## Exercise aim
Please give the records as a JSON list of strings, one string per line with blank lines dropped, starting at the line that contains "This screenshot has" and stopping after the line that contains "Action: [393, 162]". Leave the pictures out.

— start of Dataset entries —

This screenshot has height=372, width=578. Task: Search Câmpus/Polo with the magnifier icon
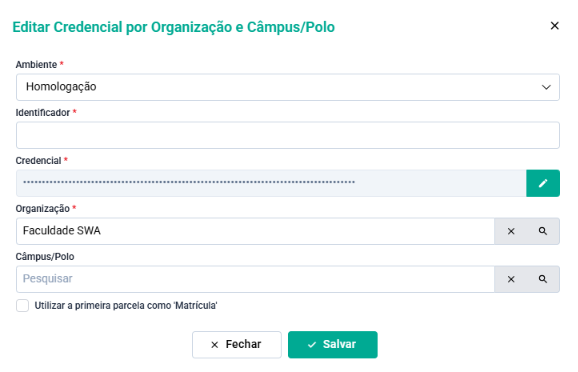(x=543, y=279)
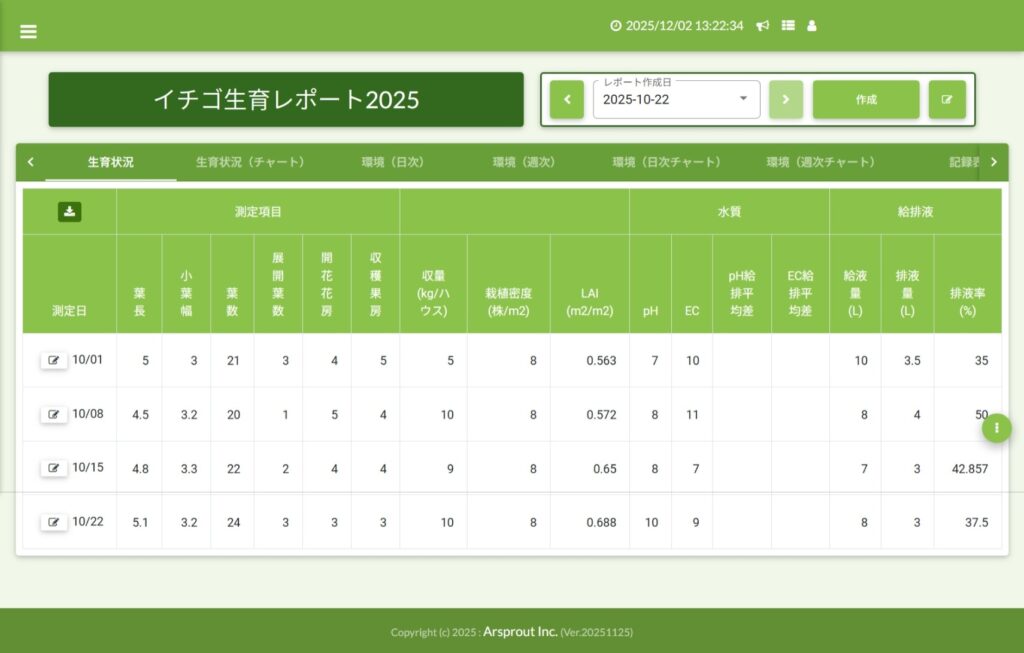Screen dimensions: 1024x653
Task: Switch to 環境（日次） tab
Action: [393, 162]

— end of Dataset entries —
— start of Dataset entries —

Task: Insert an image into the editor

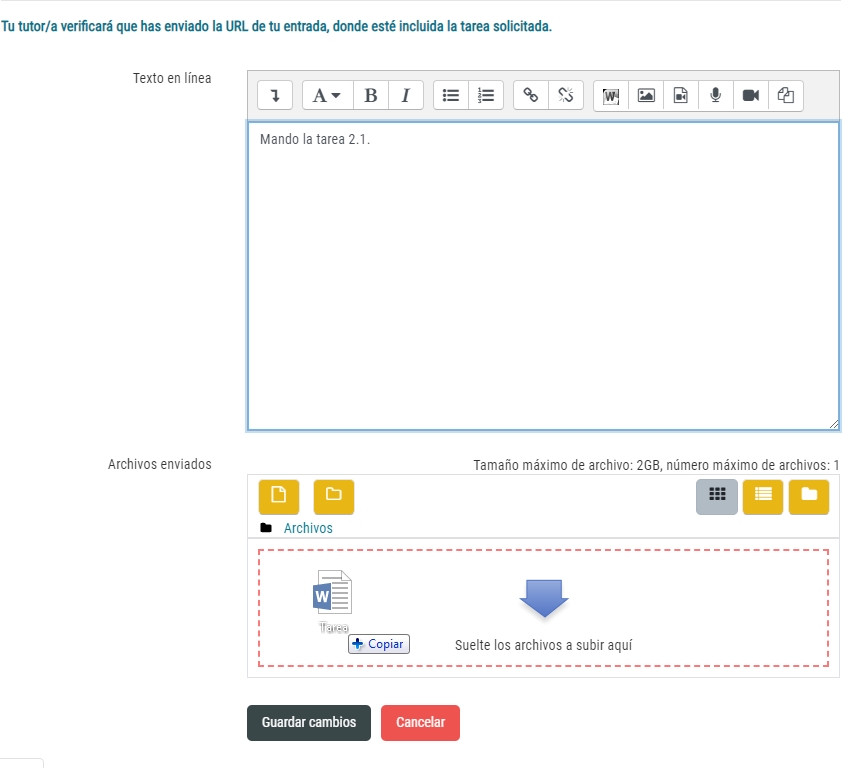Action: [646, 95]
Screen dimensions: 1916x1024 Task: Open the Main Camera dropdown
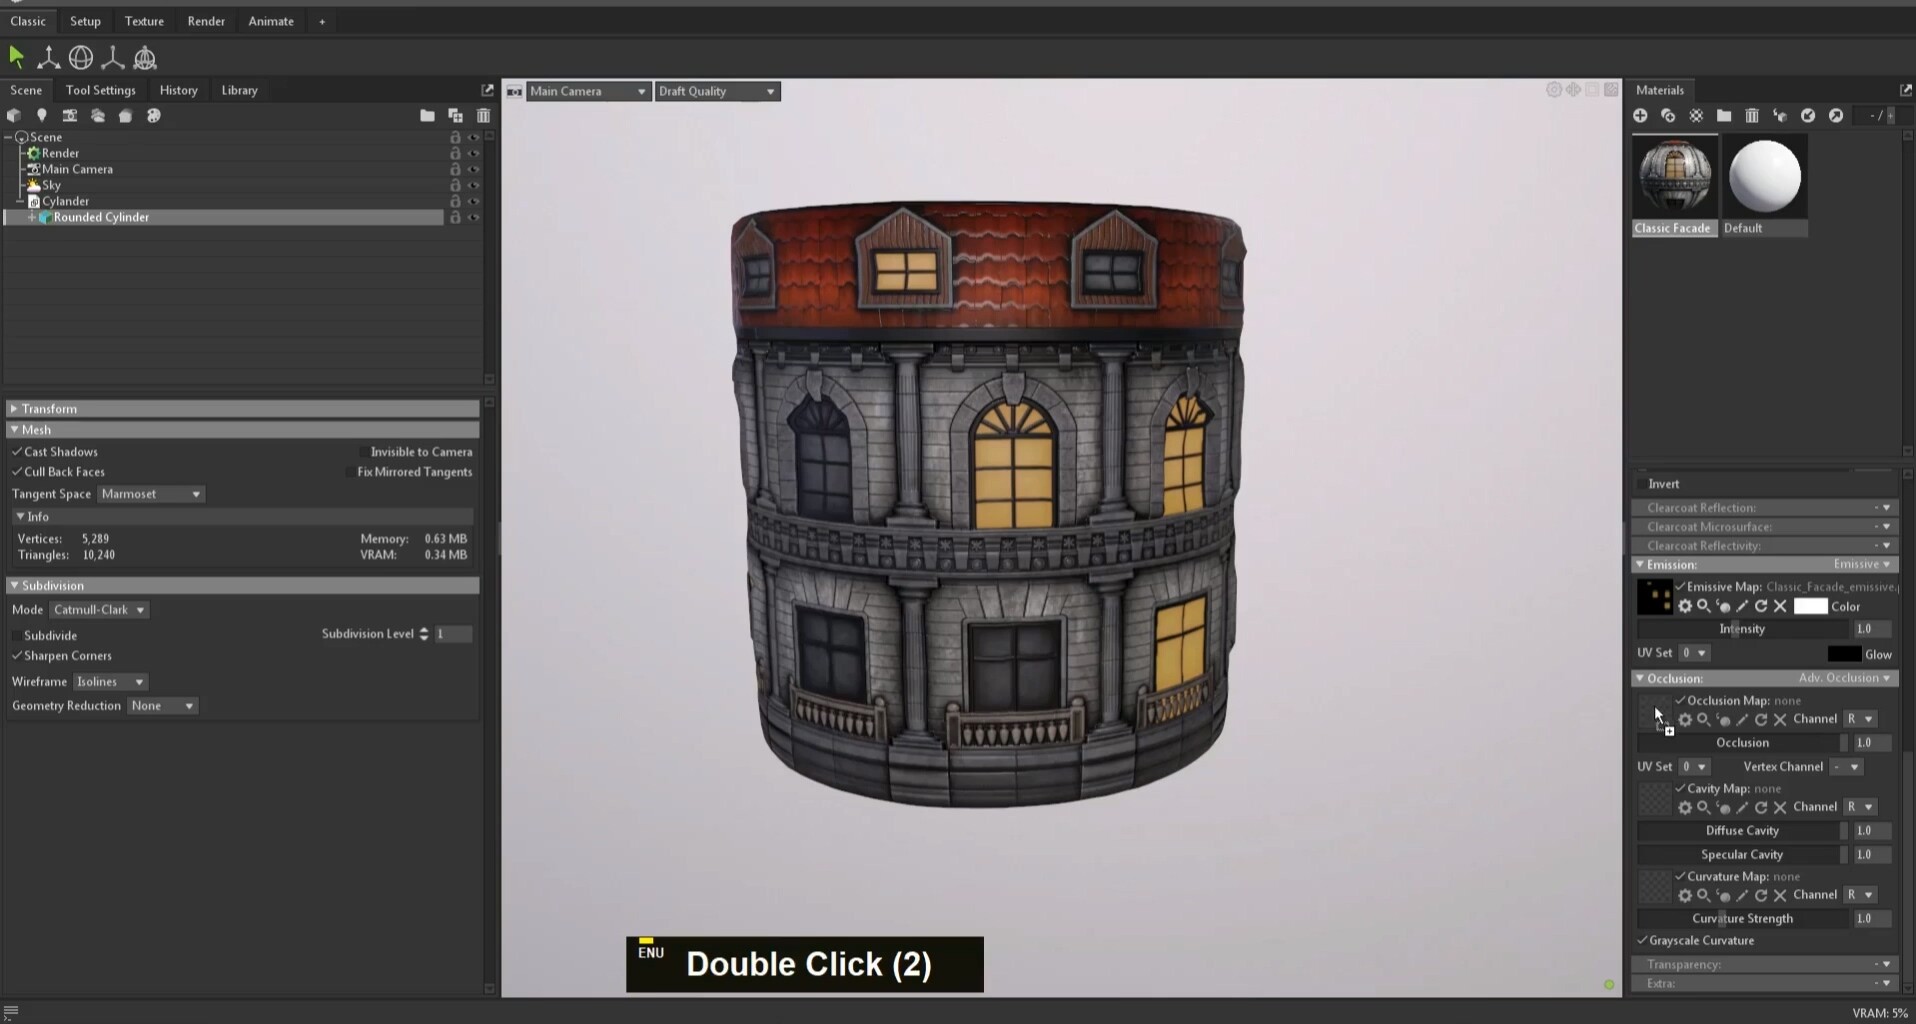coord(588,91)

— end of Dataset entries —
— start of Dataset entries —

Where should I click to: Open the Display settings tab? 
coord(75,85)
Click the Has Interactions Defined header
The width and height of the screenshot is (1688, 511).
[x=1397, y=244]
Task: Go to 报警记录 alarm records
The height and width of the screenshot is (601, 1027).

— end of Dataset entries —

## Completed task
[
  "This screenshot has height=372, width=578. Task: Search Câmpus/Polo with the magnifier icon",
  "(x=543, y=279)",
  "Screen dimensions: 1024x653",
  "Task: Switch to 環境（日次） tab",
  "Action: [393, 162]"
]